Tokenization

A tokenizer takes raw text and splits it into string tokens. It also returns the begin (inclusive) and the end (exclusive) character offsets from the original text for each token. ELIT’s tokenizers provide an option of performing several types of sentence segmentation, which groups chunks of consecutive tokens into sentences:

  • 0: no segmentation.
  • 1: segment by newlines (\n).
  • 2: segment by symbol rules.
  • 3: segment by 1 and 2.

Space Tokenizer

The Space Tokenizer splits input text by whitespaces, which is useful when the input text is already tokenized (either manually or by some other tool) such that no further tokenization is necessary.

  • Associated models: elit_tok_space_en
  • API reference: SpaceTokenizer
  • Decode parameters:
    • segment: 0, 1 (default), 2, or 3

Web API

{"model": "elit_tok_space_en", "args": {"segment": 1}}

Python API

from elit.component import SpaceTokenizer
tok = SpaceTokenizer()
text = [
    'This is the 1st sentence\nThis is the 2nd sentence',
    'This is the 3rd sentence\nThis is the 4th sentence']
print(tok.decode(text, segment=1))  # segment by newlines (default)

Output

[
  {
    "doc_id": 0,
    "sens": [
      {
        "sid": 0,
        "tok": ["This", "is", "the", "1st", "sentence"], 
        "off": [[0, 4], [5, 7], [8, 11], [12, 15], [16, 24]]
      },
      {
        "sid": 1,
        "tok": ["This", "is", "the", "2nd", "sentence"], 
        "off": [[25, 29], [30, 32], [33, 36], [37, 40], [41, 49]]
      }
    ]
  },
  {
    "doc_id": 1,
    "sens": [
      {
        "sid": 0,
        "tok": ["This", "is", "the", "3rd", "sentence"], 
        "off": [[0, 4], [5, 7], [8, 11], [12, 15], [16, 24]]
      },
      {
        "sid": 1,
        "tok": ["This", "is", "the", "4th", "sentence"], 
        "off": [[25, 29], [30, 32], [33, 36], [37, 40], [41, 49]]
      }
    ]
  }
]

English Tokenizer

The English Tokenizer splits input text into linguistic tokens using lexicalized rules.

  • Associated models: elit_tok_lexrule_en
  • API reference: EnglishTokenizer
  • Decode parameters:
    • segment: 0, 1, 2 (default), or 3

The followings show key features of this tokenizer:

Feature Input Text Tokens
Email addresses Email ([email protected]) [Email, (, [email protected], )]
Hyperlinks URL: https://elit.cloud [URL, :, https://elit.cloud]
Emoticons I love ELIT :-)!?. [I, love, ELIT, :-), !?.]
Hashtags ELIT is the #1 platform #elit2018. [ELIT, is, the, #, 1, platform, #elit2018, .]
HTML entities A←B [A, ←, B]
Hyphens (123) 456-7890, 123-456-7890, 2014-2018 [(123), 456-7890, ,, 123-456-7890, ,, 2014, -, 2018]
List items (A)First (A.1)Second [2a]Third [Forth] [(A), First, (A.1), Second, [2a], Third, [, Forth, ]]
Units $1,000 20mg 100cm 11:00a.m. 10:30PM [$, 1,000, 20, mg, 100, cm, 11:00, a.m., 10:30, PM]
Acronyms I'm gonna miss Dr.

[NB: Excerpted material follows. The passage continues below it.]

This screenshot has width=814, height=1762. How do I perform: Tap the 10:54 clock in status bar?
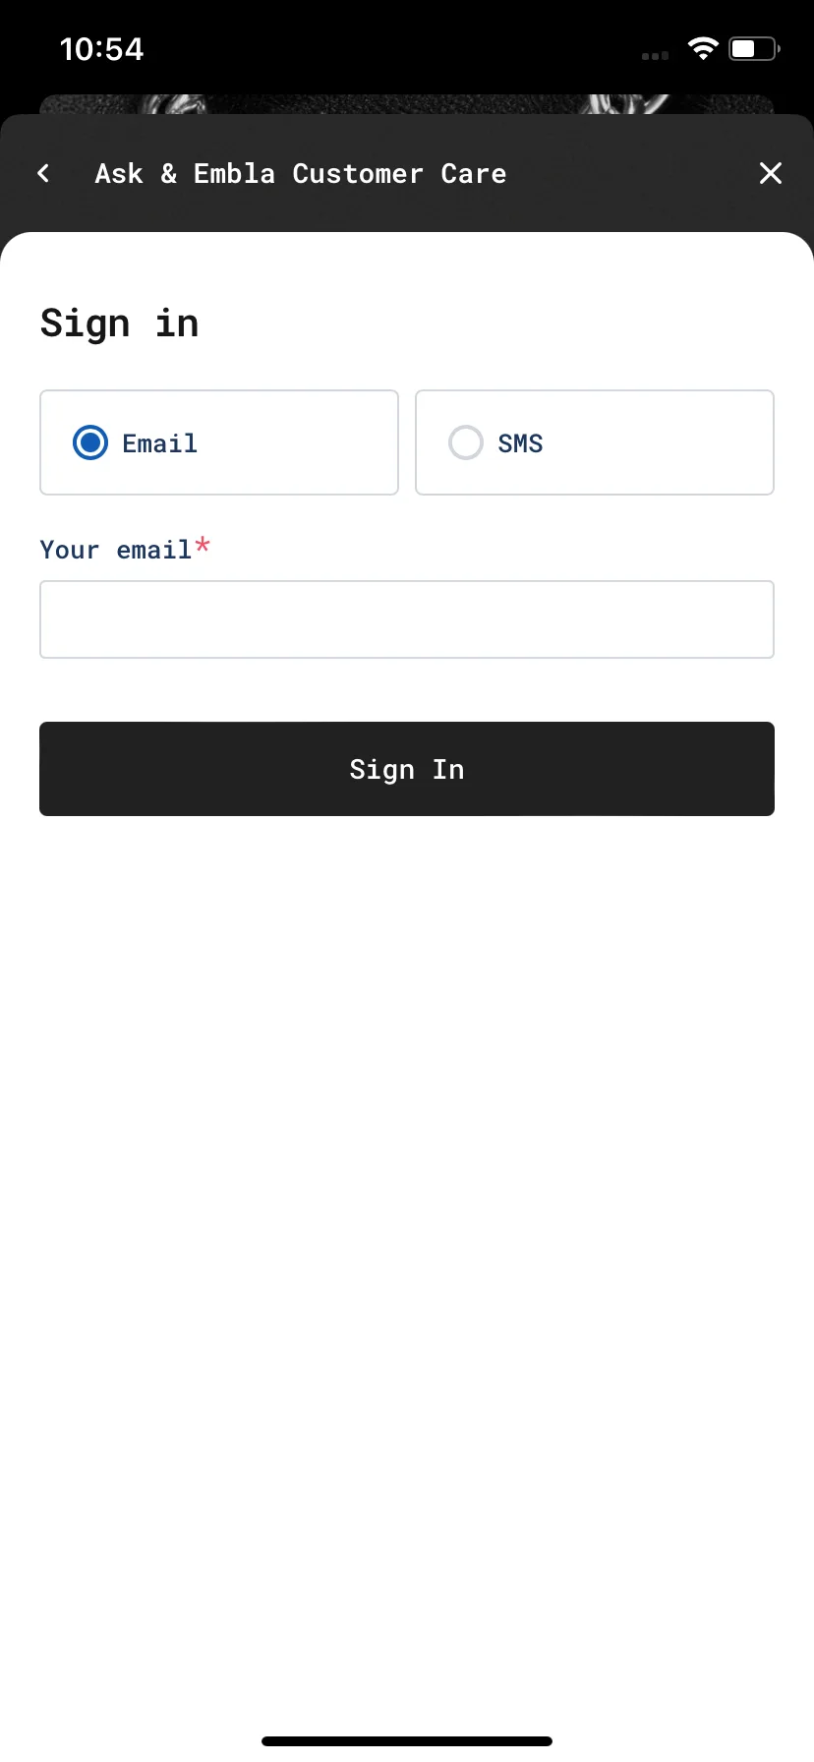(x=101, y=49)
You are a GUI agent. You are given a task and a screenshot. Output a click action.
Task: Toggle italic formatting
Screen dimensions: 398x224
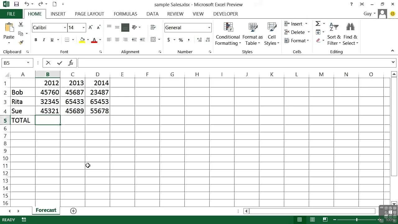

Choi 'cause he isn't here. [I, 'm, gon, na, miss, Dr., Choi, 'cause, he, is, n't, here, .]

Web API

{"model": "elit_tok_lexrule_en", "args": {"segment": 2}}

Python API

from elit.component import EnglishTokenizer
tok = EnglishTokenizer()
text = [
    "Mr. Johnson doesn't like cats! What's his favorite then?",
    "He likes puffy-dogs. He is gonna buy one."]
print(tok.decode(text, segment=2))  # segment by symbol rules (default)

Output

[
  {
    "doc_id": 0,
    "sens": [
      {
        "sid": 0,
        "tok": ["Mr.", "Johnson", "does", "n't", "like", "cats", "!"], 
        "off": [[0, 3], [4, 11], [12, 16], [16, 19], [20, 24], [25, 29], [29, 30]], 
      },
      {
        "sid": 1,
        "tok": ["This", "is", "the", "2nd", "sentence"], 
        "off": [[25, 29], [30, 32], [33, 36], [37, 40], [41, 49]]
      }
    ]
  },
  {
    "doc_id": 1,
    "sens": [
      {
        "sid": 0,
        "tok": ["He", "likes", "puffy", "-", "dogs", "."],
        "off": [[0, 2], [3, 8], [9, 14], [14, 15], [15, 19], [19, 20]]
      },
      {
        "sid": 1,
        "tok": ["He", "is", "gon", "na", "buy", "one", "."], 
        "off": [[21, 23], [24, 26], [27, 32], [33, 36], [37, 40], [40, 41]]
      }
    ]
  }
]